Characterization of irreversible binding of β-funaltrexamine to the cloned rat μ opioid receptor

Abstract

Binding of β-funaltrexamine (β-FNA) to the cloned rat μ opioid receptor expressed in COS-1 cells or Chinese hamster ovary cells was examined. β-FNA bound to the μ receptor with high affinity. Irreversible binding of [3H]β- FNA was defined as the binding that could not be dissociated by trichloroacetic acid. Na+ greatly enhanced the specific irreversible binding of [3H]β-FNA to the μ receptor, which was concentration- and time- dependent.
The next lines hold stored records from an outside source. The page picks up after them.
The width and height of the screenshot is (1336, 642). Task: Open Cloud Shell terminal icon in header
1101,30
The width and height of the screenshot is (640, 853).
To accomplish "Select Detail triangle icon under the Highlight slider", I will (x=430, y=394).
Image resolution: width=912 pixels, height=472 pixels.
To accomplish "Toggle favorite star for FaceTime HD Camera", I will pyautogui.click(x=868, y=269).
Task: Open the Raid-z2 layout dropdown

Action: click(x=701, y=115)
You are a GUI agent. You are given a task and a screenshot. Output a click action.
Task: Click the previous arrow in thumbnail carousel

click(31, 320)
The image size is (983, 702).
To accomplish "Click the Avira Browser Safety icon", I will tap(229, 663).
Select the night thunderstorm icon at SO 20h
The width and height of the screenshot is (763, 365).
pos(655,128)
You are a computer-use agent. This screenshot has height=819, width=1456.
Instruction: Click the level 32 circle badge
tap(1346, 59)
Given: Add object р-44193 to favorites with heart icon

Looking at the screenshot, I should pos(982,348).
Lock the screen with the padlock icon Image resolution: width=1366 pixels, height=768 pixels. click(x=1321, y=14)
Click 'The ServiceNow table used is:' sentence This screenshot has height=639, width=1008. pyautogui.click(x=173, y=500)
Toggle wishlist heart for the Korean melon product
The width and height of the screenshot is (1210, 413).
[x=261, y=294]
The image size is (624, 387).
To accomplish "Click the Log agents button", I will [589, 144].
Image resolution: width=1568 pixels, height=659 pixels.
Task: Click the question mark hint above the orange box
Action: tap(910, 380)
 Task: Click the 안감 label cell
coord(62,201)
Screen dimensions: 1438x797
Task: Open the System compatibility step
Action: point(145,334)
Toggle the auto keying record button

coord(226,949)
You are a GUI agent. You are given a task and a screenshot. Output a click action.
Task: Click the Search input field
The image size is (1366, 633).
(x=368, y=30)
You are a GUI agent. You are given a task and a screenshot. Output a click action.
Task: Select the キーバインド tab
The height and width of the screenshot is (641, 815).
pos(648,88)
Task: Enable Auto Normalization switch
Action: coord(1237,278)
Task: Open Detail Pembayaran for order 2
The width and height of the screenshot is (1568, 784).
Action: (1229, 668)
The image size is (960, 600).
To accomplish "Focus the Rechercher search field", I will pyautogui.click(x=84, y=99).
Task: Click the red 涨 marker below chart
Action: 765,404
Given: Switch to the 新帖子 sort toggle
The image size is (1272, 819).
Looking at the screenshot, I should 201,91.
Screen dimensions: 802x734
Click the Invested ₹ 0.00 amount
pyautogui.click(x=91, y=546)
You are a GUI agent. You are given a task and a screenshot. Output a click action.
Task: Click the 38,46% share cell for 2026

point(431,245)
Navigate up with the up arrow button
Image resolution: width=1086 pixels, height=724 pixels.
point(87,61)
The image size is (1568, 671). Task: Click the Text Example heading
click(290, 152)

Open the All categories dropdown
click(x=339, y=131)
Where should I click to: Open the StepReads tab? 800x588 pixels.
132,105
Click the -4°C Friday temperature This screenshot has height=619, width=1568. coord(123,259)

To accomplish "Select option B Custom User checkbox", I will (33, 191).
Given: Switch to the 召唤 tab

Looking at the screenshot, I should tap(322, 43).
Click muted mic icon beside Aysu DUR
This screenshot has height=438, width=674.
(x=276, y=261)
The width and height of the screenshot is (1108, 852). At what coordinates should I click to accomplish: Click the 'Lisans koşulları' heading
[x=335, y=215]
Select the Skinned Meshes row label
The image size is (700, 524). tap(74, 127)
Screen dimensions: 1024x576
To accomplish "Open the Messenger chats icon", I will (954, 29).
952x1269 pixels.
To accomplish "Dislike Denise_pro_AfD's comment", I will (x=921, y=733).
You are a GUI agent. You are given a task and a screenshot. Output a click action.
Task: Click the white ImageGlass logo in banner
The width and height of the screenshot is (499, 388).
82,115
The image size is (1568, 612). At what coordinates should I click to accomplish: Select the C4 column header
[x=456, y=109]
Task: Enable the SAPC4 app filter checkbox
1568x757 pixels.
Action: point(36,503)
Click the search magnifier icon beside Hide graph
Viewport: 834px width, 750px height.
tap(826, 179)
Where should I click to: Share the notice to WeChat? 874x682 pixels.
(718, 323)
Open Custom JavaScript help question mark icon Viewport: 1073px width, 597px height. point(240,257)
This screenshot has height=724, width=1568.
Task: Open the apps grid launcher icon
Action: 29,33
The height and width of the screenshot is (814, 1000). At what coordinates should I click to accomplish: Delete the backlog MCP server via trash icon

Specific irreversible binding of [3H]β-FNA was potently inhibited by CTAP (a μ ligand), but not by ICI174,864 (a δ ligand) or U50,488H (a κ ligand). These results indicate that [3H]β-FNA binds irreversibly to the cloned μ opioid receptor. SDS-polyacrylamide gel electrophoresis and fluorography showed that [3H]β-FNA-labeled receptors migrated as one broad and diffuse hand with a mass of 80 kDa in Chinese hamster ovary or COS cells and as one band with a mass of 67 kDa in the rat brain preparation. Upon removal of N-linked carbohydrates, labeled receptors became a sharper band with a mass of ~40 kDa. [3H]β-FNA did not bind irreversibly to the cloned rat κ receptor. [3H]β-FNA binding to four chimeric μ/κ receptors was examined. The region from the middle of the third intracellular loop to the C terminus of the μ receptor is necessary for irreversible binding of β-FNA.